“The Constitution of India has the right to everything, but in practice, the people have the right to nothing,”
In any rights system there are three distinct roles to be fulfilled: the rights holders, the duty bearers, and the agents of accountability. The task of the agents of accountability is to make sure that those who have the duty carry out their obligations to those who have the rights. To describe a rights system, we need to know the identities and also the functions of those who carry out these roles. We would also want to know the mechanisms or structures through which these functions are to be carried out. Thus, we would want to know:
A. The nature of the rights holders and their rights;
B. The nature of the duty-bearers and their obligations corresponding to the rights of the rights holders; and
C. The nature of the agents of accountability, and the procedures through which they assure that the duty bearers meet their obligations to the rights holders.
The accountability mechanisms include, in particular, the remedies available to the rights holders themselves.
These are the three core components, the “ABCs” of rights systems. A rights system can be understood as a kind of cybernetic self-regulating arrangement designed to assure that rights are realized. In any cybernetic system, a goal is decided upon, and means are established for reaching that goal. In addition, there are specific means for making corrections in case there are deviations from the path toward the goal. This is the self-regulating aspect of the system. With regard to the human right to adequate food, the goal is to end hunger and malnutrition.
Any government can say it has such lofty goals. These things may even be promised in the nation’s constitution. But we know that there are many cases in which governments go off course and fail to deliver on their promises. In nations where there is an effective rights system, however, there are specific mechanisms for calling the government to account; that is, for making course corrections. The most fundamental of these mechanisms of accountability is for rights holders themselves to have effective remedies through which they can complain and have the government’s behavior corrected. This is the missing piece in India’s system for addressing the right to food. Where there are no effective remedies, there are no effective rights.
Article 21 of the Constitution of India guarantees a fundamental right to life liberty.
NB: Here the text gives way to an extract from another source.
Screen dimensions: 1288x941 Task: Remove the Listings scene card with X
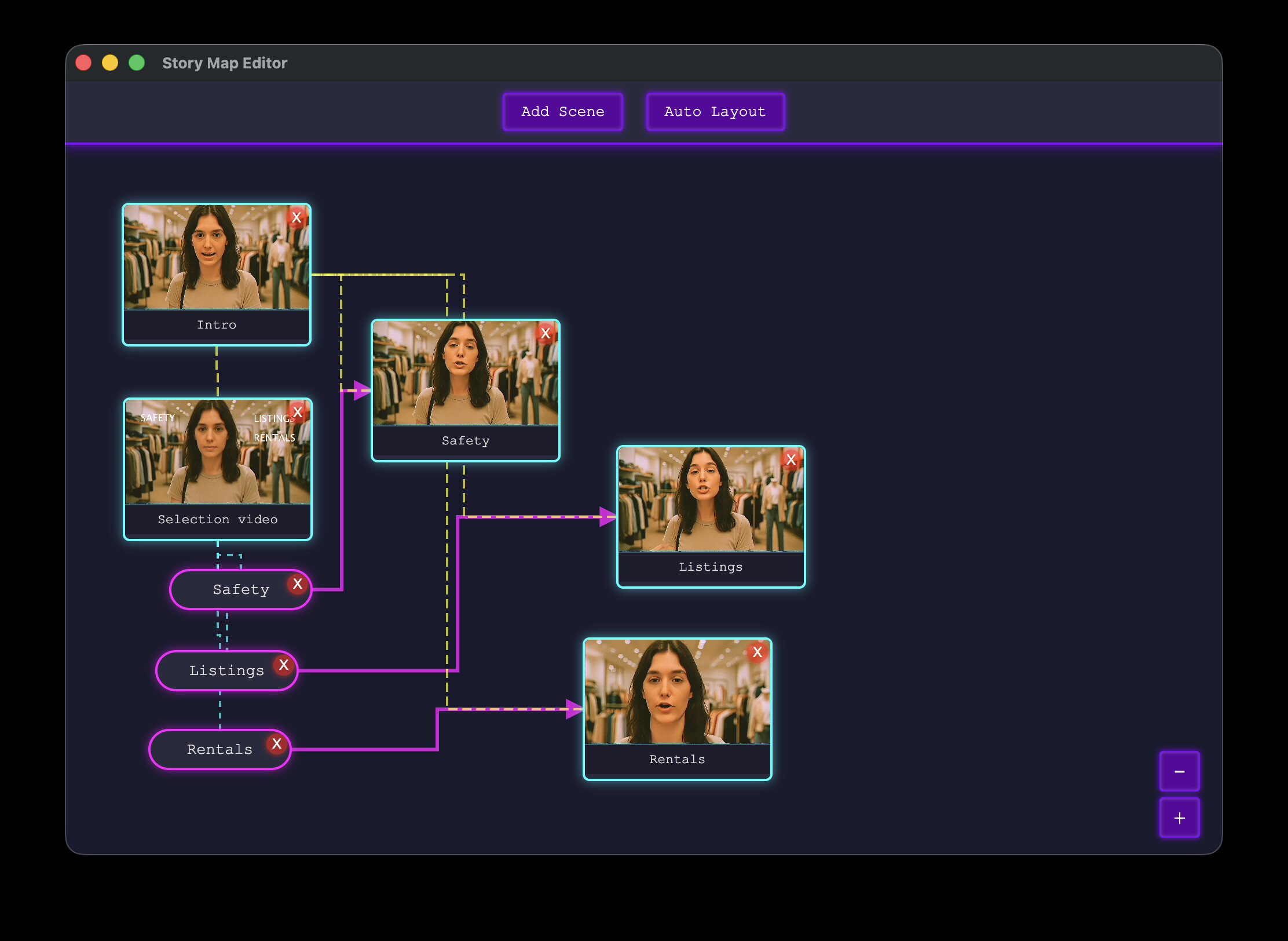click(x=791, y=460)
The expression Life in this Article has been judicially interpreted to mean a life with human dignity and not mere survival or animal existence. In the light of this, the State is obliged to provide for all those minimum requirements which must be satisfied in order to enable a person to live with human dignity, such as education, health care, just and humane conditions of work, protection against exploitation etc. In the view of the Commission, the Right to Food is inherent to a life with dignity, and Article 21 should be read with Articles 39(a) and 47 to understand the nature of the obligations of the State in order to ensure the effective realisation of this right. Article 39(a) of the Constitution, enunciated as one of the Directive Principles, fundamental in the governance of the country, requires the State to direct its policy towards securing that the citizens, men and women equally, have the right to an adequate means to livelihood. Article 47 spells out the duty of the State to raise the level of nutrition and the standard of living of its people as a primary responsibility. The citizen’s right to be free from hunger enshrined in Article 21 is to be ensured by the fulfillment of the obligations of the State set out in Articles 39(a) and 47.
The reading of Article 21 together with Articles 39(a) and 47, places the issue of food security in the correct perspective, thus making the Right to Food a guaranteed Fundamental Right which is enforceable by virtue of the constitutional remedy provided under Article 32 of the Constitution. The requirements of the Constitution preceded, and are consonant with, the obligations of the State under the 1966 International Covenant of the Economic, Social and Cultural Rights to which India is a party. That Covenant, in Article 11, expressly recognises the right of everyone to an adequate standard of living, including adequate food.
Despite its strong economic growth, rapid development of information technology and the claim of being the largest democracy in the world, India remains one of the worst human rights violators in Asia. Being discriminated on the basis of caste is unfortunately a common occurrence for a large number of India’s population. demonstrates how this discrimination violates many of their fundamental human rights, including their right to food.
The practice of caste discrimination, by its very nature, is one that affects the right to food, and many other rights, as described above. In this case then, hunger is caused by social practices, not any natural causes. Furthermore, there is a strong link between the protection of the right to food (and other rights) and the rule of law. While there are legal provisions available (as will be shown in the section below) for the protection of both the rights to food and non-discrimination, these rights are clearly still being violated.
This highlights not only the indivisibility of rights whereby the denial of one right inevitably affects the enjoyment of other rights, but also the inherent relationship between the rule of law and the protection of all human rights, including the right to food. Effective rule of law does not include only legal provisions on paper, but their adequate implementation and room for redress. The right to food in particular, must be made justiciable in courts of law.